What to do:
Can you extract, word for word, the stretch from "Step 8: Linking" through "an SEO audit." in the SEO linking text below?

Text block:
#####

Heading 2 can be used to enhance the readability of the page and also can be a keyword ranking signal for search engines. In this blog, each of the “Steps” is set as an H2. These steps include relevant topics that support the overall keyword target. In WordPress, changing your Headings is as simple as using a drop-down menu at the top of the page. See below. For more H1 and H2 fun, check out the linked 4 minute video!
Step 7: Linking strategy –> outbound links
As outlined in Step 2, our SEO methodology is predicated on providing helpful, objective content to readers. This makes both humans and search engines happy. Outbound links can improve relevance and reputation for the piece of content that is sending out the links. This may seem counter-intuitive at first (don’t we want inbound links?!), but it’s true. Search engines will crawl those outbound links and use them to help form a perspective of the URL that is sending traffic to them. In the case of this blog, check the outbound links in Step 1. Moz and Search Engine Land are both highly influential in the Search and SEO space. They happen to provide great content and it’s also not a bad idea for us to associate with them from a linking standpoint.
When creating outbound links to an external domain, it’s always a good idea to have that link open in a new tab. We don’t want our reader to end the session on our site, but instead we want them to be able to consume additional relevant content that should help them get a better appreciation for the topic at hand.
Outbound links should help to create value for your readers. This should engender trust in your site and encourage them to come back in the future. Plus, there’s always the chance that the domains you link to might also send you a backlink at some point in the future. This shouldn’t be your primary objective, but it would be nice if it happens.
While we clearly like outbound links, there can be too much of a good thing. For most pieces of content, it can be counterproductive to have too many outbound links. It can be distracting for readers and they will be less likely to finish reading the piece of content that you’ve carefully worked on. There are various opinions on the ideal number of external links, but we like to go with a max of 2 as a general rule.
Step 8: Linking strategy –> internal links
Did you see the link to SEO services outlined in Step 2? Here’s the same SEO link, driving to the same internal destination on our site, but with different anchor text. What is anchor text? That’s simply the clickable text in a hyperlink. It is an SEO best practice to use anchor text that is specific to the destination you are linking to. Like much of these SEO guidelines, this is helpful both for humans and for search engines. Regarding the latter, the anchor text provides a signal to search engines about the link destination. In this case, the internal link will help to raise the profile of the page that is being linked to. The SEO services page provides an overview of our specific approach and also helps to function as a lead generation page, for prospective clients to request an SEO audit.

#####

Source excerpt:

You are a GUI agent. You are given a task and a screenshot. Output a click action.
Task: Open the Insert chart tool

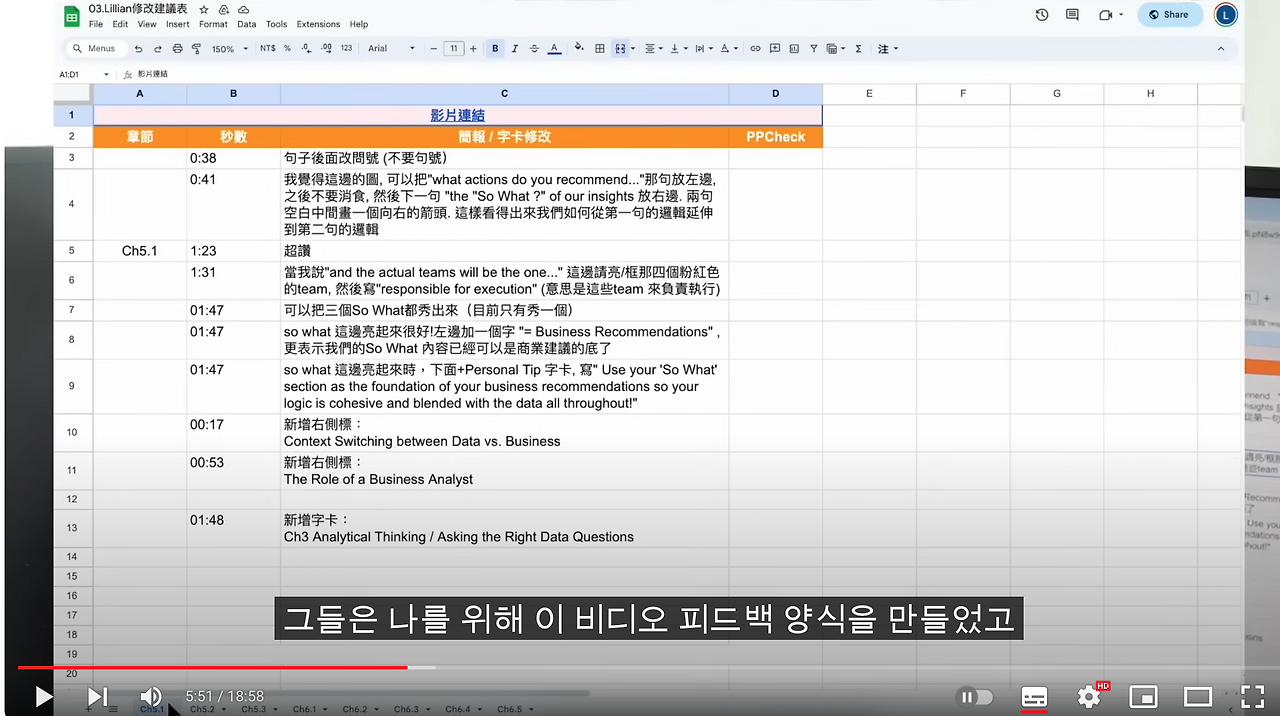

#####

Written answer:
Step 8: Linking strategy –> internal links
Did you see the link to SEO services outlined in Step 2? Here’s the same SEO link, driving to the same internal destination on our site, but with different anchor text. What is anchor text? That’s simply the clickable text in a hyperlink. It is an SEO best practice to use anchor text that is specific to the destination you are linking to. Like much of these SEO guidelines, this is helpful both for humans and for search engines. Regarding the latter, the anchor text provides a signal to search engines about the link destination. In this case, the internal link will help to raise the profile of the page that is being linked to. The SEO services page provides an overview of our specific approach and also helps to function as a lead generation page, for prospective clients to request an SEO audit.